In prison, Toad befriends the gaoler’s (or jailer’s) daughter, who helps him to escape by disguising him as a washerwoman. Although free, he is still broke and has nothing but the clothes on his back. He is able to catch a ride on a train with a sympathetic driver, but the police and prison wardens are hot on his trail. Still in disguise, he jumps on a horse-drawn barge and gets a ride in exchange for his service as a washerwoman. He is kicked off by the barge-woman when he botches the wash but steals the barge horse, which he sells to a traveler. He is then able to catch a ride in the same car he stole earlier when the owner does not recognize him. As soon as he is behind the wheel, he is obsessed again and steals the car from its driver. Chased by the police, he crashes the car and falls into a river, which carries him to Rat’s house. Toad then hears that Toad Hall has been taken over by weasels and stoats from the Wild Wood, who threw Mole and Badger out. They form a plan to take it back, and Toad realizes that his friends are the most valuable things he has. Using a secret tunnel under Toad Hall, they arm up and sneak into Toad Hall, where they drive off the intruders during their party. Newly humbled and grateful, Toad holds a banquet to celebrate his return and sets out to compensate those he has wronged in the past. The four friends happily live out their lives in the woods. The book also contains several short stories focusing on Rat, Mole, and Badger separate from the main narrative.

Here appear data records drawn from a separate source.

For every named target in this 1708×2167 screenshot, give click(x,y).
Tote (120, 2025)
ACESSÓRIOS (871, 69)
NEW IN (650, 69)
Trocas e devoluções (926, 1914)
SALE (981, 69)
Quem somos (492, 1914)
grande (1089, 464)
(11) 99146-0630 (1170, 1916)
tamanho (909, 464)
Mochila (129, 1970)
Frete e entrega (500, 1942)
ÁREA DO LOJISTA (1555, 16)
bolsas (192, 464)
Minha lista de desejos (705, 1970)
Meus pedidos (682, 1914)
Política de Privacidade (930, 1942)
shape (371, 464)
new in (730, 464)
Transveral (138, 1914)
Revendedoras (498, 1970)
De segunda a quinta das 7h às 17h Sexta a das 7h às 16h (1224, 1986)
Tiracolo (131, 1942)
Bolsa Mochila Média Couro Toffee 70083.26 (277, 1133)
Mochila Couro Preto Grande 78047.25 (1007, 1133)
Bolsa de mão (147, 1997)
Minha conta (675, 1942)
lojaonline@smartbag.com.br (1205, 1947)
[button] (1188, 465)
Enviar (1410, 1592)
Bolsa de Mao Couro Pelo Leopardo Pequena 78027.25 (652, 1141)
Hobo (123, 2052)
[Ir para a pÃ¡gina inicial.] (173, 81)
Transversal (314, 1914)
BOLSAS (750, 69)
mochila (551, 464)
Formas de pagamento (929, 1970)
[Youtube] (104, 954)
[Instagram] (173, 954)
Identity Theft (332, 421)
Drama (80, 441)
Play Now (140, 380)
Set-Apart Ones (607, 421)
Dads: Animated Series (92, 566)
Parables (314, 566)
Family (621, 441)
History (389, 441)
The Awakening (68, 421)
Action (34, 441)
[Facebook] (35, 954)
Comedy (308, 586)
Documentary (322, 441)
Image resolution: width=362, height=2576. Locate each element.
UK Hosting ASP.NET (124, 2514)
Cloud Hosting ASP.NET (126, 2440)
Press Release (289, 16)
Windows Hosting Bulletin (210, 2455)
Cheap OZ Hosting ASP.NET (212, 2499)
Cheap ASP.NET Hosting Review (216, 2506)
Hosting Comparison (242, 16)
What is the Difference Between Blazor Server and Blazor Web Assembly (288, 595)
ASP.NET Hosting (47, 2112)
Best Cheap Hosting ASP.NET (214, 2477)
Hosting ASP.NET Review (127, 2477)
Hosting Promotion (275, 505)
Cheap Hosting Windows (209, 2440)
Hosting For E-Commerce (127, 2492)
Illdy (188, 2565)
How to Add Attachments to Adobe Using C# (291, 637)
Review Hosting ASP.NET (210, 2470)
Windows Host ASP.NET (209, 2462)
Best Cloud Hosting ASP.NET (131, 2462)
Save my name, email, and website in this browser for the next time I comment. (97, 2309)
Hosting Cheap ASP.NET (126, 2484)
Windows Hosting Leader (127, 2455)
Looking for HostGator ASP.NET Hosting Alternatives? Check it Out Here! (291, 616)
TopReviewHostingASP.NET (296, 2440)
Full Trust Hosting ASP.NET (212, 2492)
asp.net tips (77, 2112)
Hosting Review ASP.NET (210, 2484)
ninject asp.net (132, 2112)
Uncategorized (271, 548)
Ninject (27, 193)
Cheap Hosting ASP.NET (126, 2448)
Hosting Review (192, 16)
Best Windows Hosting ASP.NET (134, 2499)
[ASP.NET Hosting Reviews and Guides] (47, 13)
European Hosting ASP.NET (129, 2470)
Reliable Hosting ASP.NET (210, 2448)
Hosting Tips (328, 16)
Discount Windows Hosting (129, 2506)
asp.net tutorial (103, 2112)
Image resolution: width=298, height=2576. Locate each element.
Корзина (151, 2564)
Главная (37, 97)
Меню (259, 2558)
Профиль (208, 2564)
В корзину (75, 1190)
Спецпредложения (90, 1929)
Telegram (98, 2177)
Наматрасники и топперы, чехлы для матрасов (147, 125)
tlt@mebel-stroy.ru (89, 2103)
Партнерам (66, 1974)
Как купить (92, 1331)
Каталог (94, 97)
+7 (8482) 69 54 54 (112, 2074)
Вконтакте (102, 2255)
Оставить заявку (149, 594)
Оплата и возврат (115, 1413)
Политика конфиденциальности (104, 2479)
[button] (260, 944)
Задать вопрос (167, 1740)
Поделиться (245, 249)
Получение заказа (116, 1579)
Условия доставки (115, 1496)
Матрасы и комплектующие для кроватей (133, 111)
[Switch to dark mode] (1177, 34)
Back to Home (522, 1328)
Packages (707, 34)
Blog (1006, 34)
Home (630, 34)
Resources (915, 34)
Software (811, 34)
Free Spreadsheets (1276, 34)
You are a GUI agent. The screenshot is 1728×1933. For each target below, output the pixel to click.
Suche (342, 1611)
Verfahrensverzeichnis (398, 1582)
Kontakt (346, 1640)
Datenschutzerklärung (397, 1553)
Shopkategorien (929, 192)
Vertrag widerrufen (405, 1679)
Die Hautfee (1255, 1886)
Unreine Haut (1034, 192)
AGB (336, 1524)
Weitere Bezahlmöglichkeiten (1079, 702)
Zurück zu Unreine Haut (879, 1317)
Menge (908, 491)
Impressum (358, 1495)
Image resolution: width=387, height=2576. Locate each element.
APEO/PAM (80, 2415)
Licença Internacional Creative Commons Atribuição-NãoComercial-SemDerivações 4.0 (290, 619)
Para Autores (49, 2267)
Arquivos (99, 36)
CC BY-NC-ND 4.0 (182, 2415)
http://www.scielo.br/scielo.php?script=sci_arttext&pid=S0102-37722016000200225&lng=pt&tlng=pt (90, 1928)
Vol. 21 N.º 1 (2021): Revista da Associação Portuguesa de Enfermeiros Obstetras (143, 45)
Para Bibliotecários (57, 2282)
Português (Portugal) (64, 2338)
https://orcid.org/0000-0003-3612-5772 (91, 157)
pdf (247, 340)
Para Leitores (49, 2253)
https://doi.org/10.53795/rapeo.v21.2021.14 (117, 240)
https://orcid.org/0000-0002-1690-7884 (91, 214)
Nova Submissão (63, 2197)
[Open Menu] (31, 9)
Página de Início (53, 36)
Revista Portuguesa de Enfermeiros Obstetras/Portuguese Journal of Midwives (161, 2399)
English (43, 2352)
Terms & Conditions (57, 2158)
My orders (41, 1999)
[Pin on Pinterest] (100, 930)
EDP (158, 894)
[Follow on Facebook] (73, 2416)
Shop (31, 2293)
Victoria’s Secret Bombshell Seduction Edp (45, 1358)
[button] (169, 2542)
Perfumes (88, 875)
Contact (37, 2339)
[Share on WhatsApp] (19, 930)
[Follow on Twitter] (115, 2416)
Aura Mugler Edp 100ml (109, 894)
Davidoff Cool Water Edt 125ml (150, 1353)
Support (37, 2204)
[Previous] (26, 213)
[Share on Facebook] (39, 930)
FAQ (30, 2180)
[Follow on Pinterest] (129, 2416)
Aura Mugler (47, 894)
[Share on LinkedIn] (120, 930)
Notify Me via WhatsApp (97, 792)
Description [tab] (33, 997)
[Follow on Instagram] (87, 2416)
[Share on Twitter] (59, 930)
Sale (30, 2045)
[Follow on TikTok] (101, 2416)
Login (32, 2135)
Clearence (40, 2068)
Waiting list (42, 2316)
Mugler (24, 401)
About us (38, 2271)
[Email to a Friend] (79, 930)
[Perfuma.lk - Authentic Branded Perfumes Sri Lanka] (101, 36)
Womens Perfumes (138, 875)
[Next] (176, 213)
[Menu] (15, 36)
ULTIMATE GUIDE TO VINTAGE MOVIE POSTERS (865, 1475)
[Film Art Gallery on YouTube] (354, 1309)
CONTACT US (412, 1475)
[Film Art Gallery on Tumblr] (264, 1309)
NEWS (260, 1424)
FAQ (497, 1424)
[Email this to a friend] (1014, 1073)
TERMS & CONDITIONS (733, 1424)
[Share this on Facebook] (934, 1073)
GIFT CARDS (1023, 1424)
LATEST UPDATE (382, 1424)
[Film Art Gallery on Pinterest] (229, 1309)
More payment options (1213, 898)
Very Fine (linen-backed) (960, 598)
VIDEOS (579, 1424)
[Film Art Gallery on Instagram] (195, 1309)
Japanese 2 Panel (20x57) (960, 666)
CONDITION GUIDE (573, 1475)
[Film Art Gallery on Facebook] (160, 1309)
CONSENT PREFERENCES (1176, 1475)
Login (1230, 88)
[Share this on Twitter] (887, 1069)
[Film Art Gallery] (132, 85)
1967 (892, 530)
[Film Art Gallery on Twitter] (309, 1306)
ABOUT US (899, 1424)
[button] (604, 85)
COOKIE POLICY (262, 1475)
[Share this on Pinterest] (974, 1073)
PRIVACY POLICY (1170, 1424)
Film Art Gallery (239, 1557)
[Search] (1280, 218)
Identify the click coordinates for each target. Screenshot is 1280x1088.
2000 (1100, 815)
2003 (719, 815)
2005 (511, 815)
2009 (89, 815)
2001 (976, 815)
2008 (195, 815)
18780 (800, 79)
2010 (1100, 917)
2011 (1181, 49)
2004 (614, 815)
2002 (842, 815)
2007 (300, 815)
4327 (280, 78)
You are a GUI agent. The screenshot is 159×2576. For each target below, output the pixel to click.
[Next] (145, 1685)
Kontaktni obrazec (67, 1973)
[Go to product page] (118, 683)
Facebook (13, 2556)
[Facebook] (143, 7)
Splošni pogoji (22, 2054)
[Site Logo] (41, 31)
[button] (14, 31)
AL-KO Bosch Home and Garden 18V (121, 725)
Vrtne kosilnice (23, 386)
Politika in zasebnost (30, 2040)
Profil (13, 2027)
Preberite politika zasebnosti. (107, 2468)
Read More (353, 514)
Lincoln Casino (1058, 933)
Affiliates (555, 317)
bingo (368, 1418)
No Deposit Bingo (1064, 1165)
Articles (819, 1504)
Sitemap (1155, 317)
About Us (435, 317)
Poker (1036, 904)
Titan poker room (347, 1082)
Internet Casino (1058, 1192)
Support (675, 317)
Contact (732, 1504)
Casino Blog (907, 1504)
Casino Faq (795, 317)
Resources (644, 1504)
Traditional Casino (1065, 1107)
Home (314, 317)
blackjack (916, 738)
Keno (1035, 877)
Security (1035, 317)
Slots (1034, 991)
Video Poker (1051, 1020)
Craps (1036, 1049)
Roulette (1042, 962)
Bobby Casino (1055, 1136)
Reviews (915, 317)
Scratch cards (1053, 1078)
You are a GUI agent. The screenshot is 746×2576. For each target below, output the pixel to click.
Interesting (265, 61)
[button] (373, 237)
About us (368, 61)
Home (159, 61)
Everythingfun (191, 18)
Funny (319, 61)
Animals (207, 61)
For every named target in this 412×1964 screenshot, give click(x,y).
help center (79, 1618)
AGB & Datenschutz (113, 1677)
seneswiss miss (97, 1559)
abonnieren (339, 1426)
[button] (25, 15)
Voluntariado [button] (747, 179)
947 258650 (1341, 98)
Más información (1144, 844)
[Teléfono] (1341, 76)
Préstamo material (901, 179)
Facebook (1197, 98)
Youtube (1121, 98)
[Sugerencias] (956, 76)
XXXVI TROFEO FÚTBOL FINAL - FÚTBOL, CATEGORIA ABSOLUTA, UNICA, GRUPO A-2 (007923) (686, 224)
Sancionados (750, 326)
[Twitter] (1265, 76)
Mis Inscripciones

Kenneth Graham was a Scottish writer of children’s books, best known for his classics The Wind in the Willows and The Reluctant Dragon, both adapted into Disney films. In all, he wrote six books including a collection of childhood remembrances.

Ernest Howard Shepard was an English artist and book illustrator best known for his illustrations in The Wind in the Willows and Winnie the Pooh.